## Begin EXTRACTED ENTRIES

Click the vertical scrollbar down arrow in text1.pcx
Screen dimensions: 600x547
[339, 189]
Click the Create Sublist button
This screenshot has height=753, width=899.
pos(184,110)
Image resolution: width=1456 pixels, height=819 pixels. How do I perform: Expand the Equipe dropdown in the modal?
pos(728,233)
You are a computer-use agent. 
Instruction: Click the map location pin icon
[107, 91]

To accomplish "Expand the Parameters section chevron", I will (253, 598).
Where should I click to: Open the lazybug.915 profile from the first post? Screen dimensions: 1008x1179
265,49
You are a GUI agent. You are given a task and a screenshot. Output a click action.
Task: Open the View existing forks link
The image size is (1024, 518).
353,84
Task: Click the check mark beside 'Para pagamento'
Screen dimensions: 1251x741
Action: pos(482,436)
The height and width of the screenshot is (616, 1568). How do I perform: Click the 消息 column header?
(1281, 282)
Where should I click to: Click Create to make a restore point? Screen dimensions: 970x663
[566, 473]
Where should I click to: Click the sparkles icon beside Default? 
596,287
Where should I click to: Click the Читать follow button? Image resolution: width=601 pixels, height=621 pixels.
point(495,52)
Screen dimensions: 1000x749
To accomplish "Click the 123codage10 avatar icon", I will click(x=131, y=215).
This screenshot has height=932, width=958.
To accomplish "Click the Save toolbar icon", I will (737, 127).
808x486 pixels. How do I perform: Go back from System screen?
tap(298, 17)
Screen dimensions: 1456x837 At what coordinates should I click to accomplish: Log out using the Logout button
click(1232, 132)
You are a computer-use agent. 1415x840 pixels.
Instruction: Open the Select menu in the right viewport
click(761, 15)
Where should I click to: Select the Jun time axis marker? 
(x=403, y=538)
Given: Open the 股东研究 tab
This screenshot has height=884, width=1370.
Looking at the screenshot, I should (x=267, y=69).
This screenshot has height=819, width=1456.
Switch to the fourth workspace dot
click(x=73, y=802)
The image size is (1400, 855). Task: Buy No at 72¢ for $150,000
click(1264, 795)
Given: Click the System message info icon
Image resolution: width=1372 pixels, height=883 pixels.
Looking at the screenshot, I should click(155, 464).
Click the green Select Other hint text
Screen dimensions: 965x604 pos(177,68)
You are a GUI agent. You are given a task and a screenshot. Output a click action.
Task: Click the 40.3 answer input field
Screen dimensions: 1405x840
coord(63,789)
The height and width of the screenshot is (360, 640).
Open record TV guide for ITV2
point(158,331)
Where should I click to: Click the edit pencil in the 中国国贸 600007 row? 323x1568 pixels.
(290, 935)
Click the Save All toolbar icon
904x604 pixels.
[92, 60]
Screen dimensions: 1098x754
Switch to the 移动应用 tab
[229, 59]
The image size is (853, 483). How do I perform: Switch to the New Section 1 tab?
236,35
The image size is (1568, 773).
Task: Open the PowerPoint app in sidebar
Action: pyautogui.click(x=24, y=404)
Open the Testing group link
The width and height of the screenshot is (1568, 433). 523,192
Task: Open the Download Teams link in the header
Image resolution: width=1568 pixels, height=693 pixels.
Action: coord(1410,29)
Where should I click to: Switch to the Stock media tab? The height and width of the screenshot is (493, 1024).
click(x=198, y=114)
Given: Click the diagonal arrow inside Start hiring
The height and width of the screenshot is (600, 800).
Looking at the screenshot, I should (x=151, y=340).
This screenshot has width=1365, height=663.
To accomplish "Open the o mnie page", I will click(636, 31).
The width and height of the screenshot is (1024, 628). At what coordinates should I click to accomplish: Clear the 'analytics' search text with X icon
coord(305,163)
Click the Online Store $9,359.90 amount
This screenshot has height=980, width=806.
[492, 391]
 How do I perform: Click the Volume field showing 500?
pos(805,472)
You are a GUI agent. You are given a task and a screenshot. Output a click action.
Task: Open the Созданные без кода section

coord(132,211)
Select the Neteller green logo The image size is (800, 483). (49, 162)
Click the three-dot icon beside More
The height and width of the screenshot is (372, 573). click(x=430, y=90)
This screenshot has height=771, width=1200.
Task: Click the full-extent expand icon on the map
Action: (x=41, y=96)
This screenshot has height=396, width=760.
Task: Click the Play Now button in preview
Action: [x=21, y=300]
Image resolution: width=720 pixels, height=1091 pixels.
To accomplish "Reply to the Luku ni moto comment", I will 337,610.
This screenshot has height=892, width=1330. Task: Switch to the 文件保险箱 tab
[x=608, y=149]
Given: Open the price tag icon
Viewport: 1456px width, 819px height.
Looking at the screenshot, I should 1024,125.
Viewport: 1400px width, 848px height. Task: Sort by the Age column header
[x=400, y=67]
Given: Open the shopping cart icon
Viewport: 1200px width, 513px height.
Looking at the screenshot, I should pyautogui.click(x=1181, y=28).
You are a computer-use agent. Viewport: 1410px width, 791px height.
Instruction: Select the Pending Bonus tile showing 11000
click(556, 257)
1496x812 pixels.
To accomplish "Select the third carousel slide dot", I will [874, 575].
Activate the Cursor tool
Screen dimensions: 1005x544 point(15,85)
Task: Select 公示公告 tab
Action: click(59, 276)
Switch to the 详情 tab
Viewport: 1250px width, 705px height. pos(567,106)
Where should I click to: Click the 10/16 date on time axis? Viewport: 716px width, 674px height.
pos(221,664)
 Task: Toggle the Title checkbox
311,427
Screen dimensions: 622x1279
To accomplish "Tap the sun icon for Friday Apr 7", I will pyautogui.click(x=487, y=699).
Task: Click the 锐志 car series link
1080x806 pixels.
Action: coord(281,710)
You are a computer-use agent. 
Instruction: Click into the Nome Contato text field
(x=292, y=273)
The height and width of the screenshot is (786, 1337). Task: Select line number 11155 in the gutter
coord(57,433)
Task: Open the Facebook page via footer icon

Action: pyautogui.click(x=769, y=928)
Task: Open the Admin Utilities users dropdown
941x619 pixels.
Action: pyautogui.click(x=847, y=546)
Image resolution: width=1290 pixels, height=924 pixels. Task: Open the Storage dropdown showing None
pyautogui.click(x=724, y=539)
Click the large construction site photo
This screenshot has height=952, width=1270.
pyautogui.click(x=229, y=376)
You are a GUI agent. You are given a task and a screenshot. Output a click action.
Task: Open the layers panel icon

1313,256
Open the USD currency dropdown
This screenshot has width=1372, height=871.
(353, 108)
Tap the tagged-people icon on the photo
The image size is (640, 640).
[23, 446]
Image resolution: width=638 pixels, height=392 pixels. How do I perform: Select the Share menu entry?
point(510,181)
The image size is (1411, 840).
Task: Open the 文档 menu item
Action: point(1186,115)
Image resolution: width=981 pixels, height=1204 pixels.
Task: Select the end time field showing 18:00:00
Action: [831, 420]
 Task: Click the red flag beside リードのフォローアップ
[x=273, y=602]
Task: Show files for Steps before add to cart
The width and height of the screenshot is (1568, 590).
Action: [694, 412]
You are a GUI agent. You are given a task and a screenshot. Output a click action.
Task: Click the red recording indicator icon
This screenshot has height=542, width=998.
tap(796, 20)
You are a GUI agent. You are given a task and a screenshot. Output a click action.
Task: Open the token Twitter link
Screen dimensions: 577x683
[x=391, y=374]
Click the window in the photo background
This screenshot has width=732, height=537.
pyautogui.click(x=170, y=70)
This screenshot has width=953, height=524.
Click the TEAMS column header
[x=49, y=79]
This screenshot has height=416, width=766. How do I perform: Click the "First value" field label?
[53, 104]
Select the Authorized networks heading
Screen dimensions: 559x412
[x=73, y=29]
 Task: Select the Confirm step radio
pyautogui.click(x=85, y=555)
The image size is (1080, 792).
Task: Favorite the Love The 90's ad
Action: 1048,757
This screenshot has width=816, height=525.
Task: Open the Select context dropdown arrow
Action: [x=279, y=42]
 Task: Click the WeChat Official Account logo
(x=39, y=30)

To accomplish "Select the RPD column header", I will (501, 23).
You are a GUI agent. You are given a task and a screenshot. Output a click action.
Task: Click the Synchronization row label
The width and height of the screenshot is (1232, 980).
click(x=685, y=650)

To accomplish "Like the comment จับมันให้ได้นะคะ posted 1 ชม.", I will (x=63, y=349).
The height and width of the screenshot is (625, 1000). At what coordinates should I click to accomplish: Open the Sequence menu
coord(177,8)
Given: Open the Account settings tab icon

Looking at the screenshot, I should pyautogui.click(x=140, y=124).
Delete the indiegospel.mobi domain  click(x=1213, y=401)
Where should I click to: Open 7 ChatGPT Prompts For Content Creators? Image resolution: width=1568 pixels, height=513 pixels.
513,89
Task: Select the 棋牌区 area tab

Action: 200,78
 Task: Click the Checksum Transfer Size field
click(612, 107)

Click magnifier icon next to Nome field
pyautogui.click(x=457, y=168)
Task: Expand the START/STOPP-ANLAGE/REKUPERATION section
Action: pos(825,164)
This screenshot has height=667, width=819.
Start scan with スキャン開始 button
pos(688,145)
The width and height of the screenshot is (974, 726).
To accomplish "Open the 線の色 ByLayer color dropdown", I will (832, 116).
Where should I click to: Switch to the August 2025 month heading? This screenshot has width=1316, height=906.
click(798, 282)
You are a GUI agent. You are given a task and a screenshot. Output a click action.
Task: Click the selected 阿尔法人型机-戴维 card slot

## End EXTRACTED ENTRIES

Rewrite the data starting at the line that contains "Task: Click the 锐志 car series link" and ending at the line that contains "pyautogui.click(x=229, y=376)", with "dropdown" replaced by "drop-down menu" and nothing else changed.

Task: Click the 锐志 car series link
1080x806 pixels.
Action: coord(281,710)
You are a computer-use agent. 
Instruction: Click into the Nome Contato text field
(x=292, y=273)
The height and width of the screenshot is (786, 1337). Task: Select line number 11155 in the gutter
coord(57,433)
Task: Open the Facebook page via footer icon

Action: pyautogui.click(x=769, y=928)
Task: Open the Admin Utilities users drop-down menu
941x619 pixels.
Action: pyautogui.click(x=847, y=546)
Image resolution: width=1290 pixels, height=924 pixels. Task: Open the Storage drop-down menu showing None
pyautogui.click(x=724, y=539)
Click the large construction site photo
This screenshot has height=952, width=1270.
pyautogui.click(x=229, y=376)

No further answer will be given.